**EXERCISE DESCRIPTION**: The entries below are to be copied exactly, with every picture left out.

**DATA FOR THIS EXERCISE**:
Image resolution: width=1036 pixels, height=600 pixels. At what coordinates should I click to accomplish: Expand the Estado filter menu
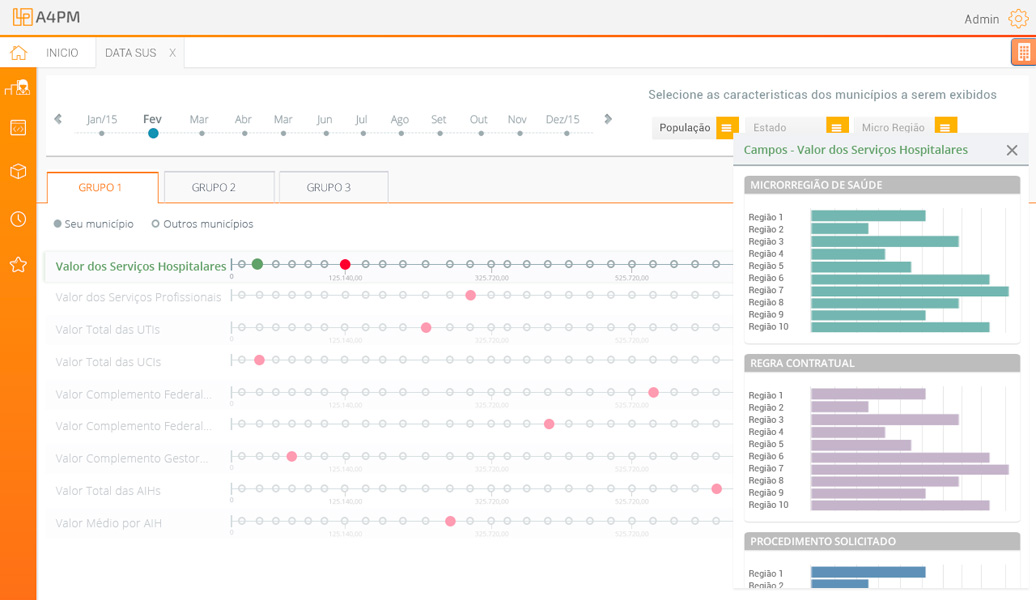(837, 128)
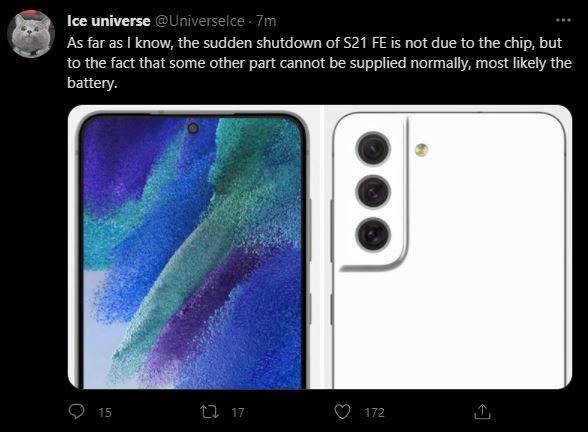Click the LED flash on the phone back
This screenshot has width=588, height=432.
click(x=422, y=150)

**RESULT OF THIS TASK**:
Image resolution: width=1036 pixels, height=600 pixels. At what coordinates should I click to accomplish: Expand the Estado filter menu
(837, 128)
Click the LED flash on the phone back
This screenshot has width=588, height=432.
click(x=422, y=150)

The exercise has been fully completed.